Bagnaia: 'Non serviva Stoner per capire che la Ducati GP25 fosse diversa dalla 24'

Il pilota Ducati torna sulle dichiarazioni di Casey Stoner, che nei giorni scorsi a MotoGP.com aveva espresso la sua solidarietà al torinese: "Tutti hanno perso fiducia in Pecco perché dicevano che si stava solo lamentando, ma dall'esterno ho potuto vedere che la moto 2025 non era la stessa dell'anno prima". Poi sull'operazione all'avambraccio per sindomre compartimentale: "Mi aspettavo un impatto minore, forse userò gli antidolorifici"

COSA HA DETTO STONER

Ci racconti la tua pausa e anche la scelta di farti operare per sindrome compartimentale?
"E' stata una pausa molto tranquilla e corta. L'operazione era programmata da un po', abbiamo scelto il momento migliore per poterla fare, per avere tempo di recuperare. E quindi sono rimasto a casa: ho fatto il papà, ci siamo allenati tanto e penso di arrivare qui abbastanza pronto per ricominciare".

Come stai?
"Bene. È un recupero lungo. Mi aspettavo che sarei riuscito a migliorare prima, ma è pur sempre un'operazione abbastanza tosta. Vedremo".

Immagino che ti aiuterà in fase di frenata. Quanto, in passato, la sindrome compartimentale ti limitava? E c'era un confine tra il deficit fisico e una problematica tecnica della moto? Perché ricordiamo diversi Gran Premi dove non riuscivi a frenare la moto...
"Non sono mai stato soggetto a questo tipo di problema. Non ho mai avuto difficoltà all'avambraccio. Purtroppo quest'anno abbiamo avuto dei limiti qualche volta e, di conseguenza, mi si è infiammato il braccio e ho dovuto procedere di conseguenza".

Ma non c'entrava con i limiti della moto? Quelli erano una cosa a parte?
"Una cosa a parte, sì".

Non so se ti fa piacere vista la provenienza, però un grandissimo campione come Casey Stoner nelle scorse ore ha dichiarato a MotoGP.com che si vedeva chiaramente dall'esterno che la GP25 non fosse la stessa moto dell'anno prima e ha detto di capire le tue lamentele. L'hai letta?
"Leggo sempre tutto. Ovviamente i pareri di campioni, come può essere quello di Casey, fanno sempre piacere, ma non c'era bisogno secondo me che venisse fuori da lui. Si vedeva abbastanza chiaramente".

Un'ultima cosa su Silverstone: che tipo di Gran Premio ti aspetti? Qui la staccata è importante, è un pistone...
"È una pista che mi piace molto.
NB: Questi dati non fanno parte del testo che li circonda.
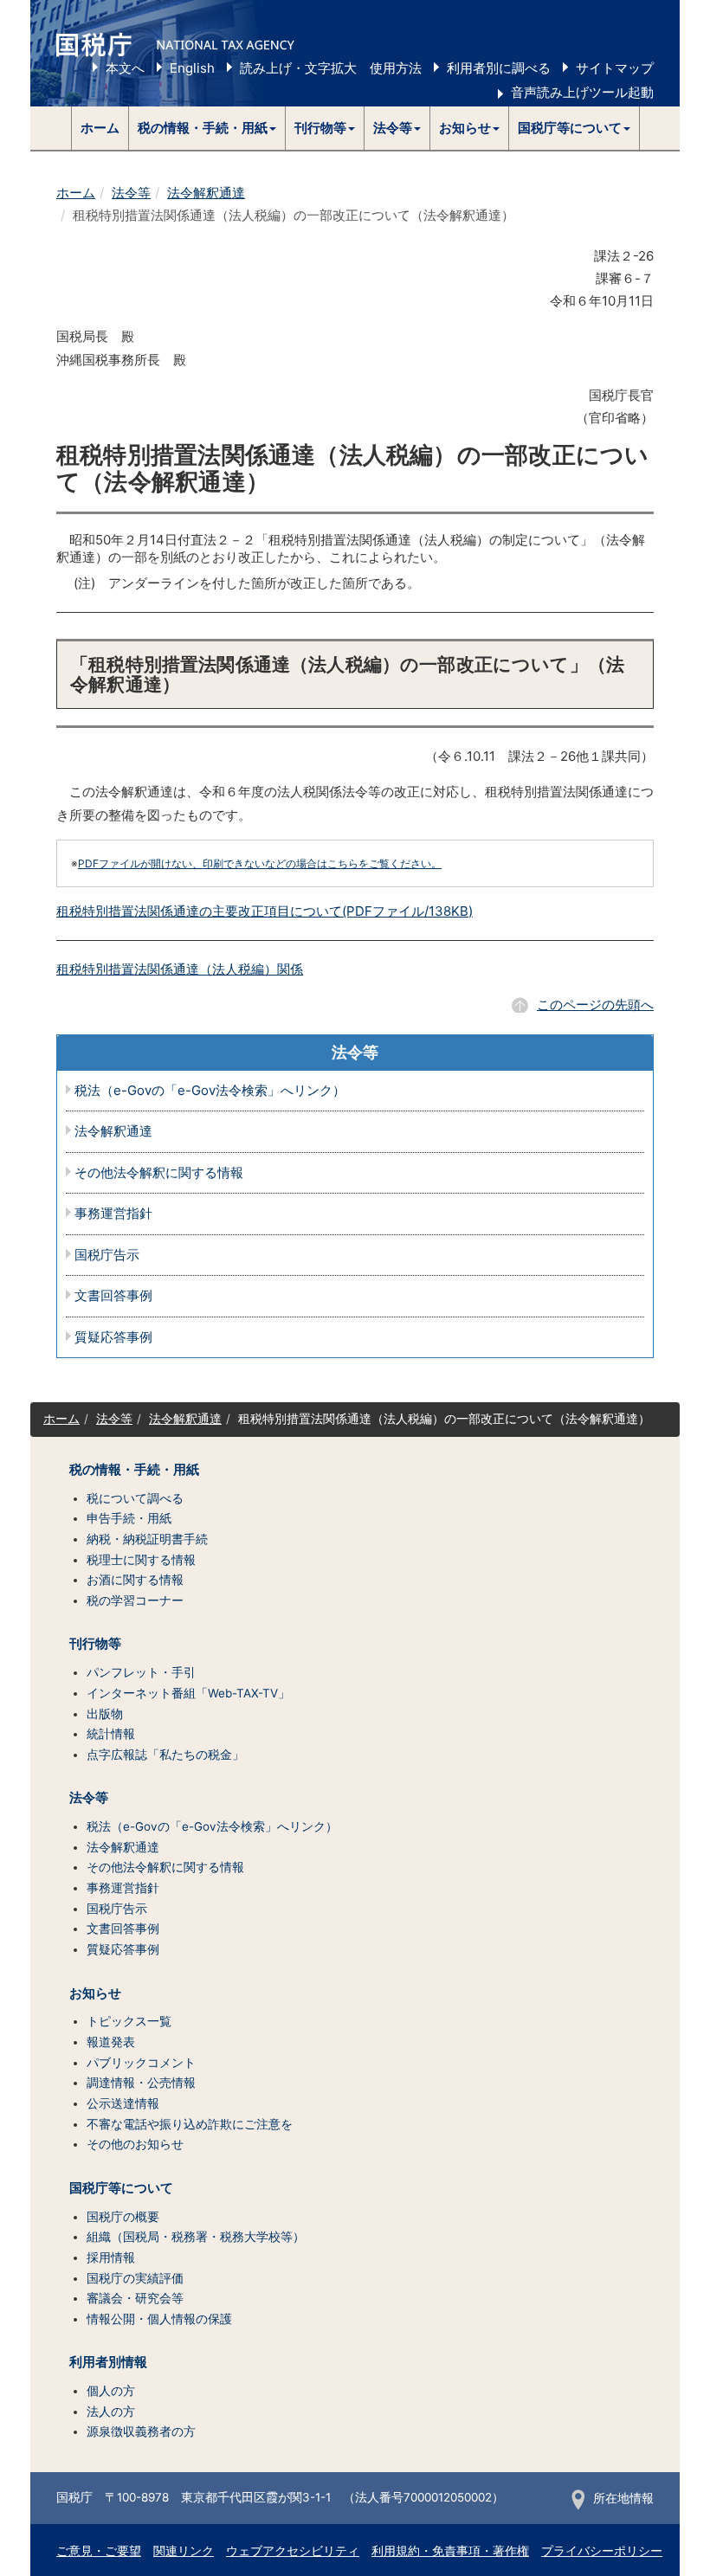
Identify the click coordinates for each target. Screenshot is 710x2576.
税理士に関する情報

Dà gusto quando ci sono le condizioni ideali e questo weekend sembra che possano essere buone, soprattutto domenica che farà molto caldo. Bisogna essere pronti a tutto. Non penso di avere grossi problemi al braccio, ma staremo a vedere".

Sull'operazione: "Pensavo a un impatto minore, forse userò gli antidolorifici"

Al media scrum con i giornalisti presenti a Silverstone Pecco ha approfondito il suo problema al braccio: "Pensavo avrebbe avuto un impatto minore, ma è stato un intervento difficile e mi ha costretto a lavorarci molto. Quanto mi ha condizionato? In alcuni frangenti di più, in altri di meno. I primi problemi sono arrivati a Jerez. Da quel momento l'infiammazione al braccio è aumentata e ho dovuto intervenire. Dopo l'operazione, 10 giorni fa, ho fatto due sessioni di prova: nella prima non riuscivo a guidare e ho fatto solo due giri prima di fermarmi. Nella seconda ne ho fatti trenta ed è andata meglio, spero di essere migliorato ancora. E' chiaro che guidare una MotoGP è diverso dal guidare una Panigale, forse dovrò usare degli antidolorifici". Poi ancora sulla seconda metà di stagione e le ultime gare con Ducati: "Vorrei poter tornare ad avere un buon feeling e a guidare in maniera naturale, cosa che mi riporterebbe almeno a lottare almeno per il podio. E' un qualcosa che mi manca da un po' di tempo e spero che lavorando possa tornare quel feeling lì".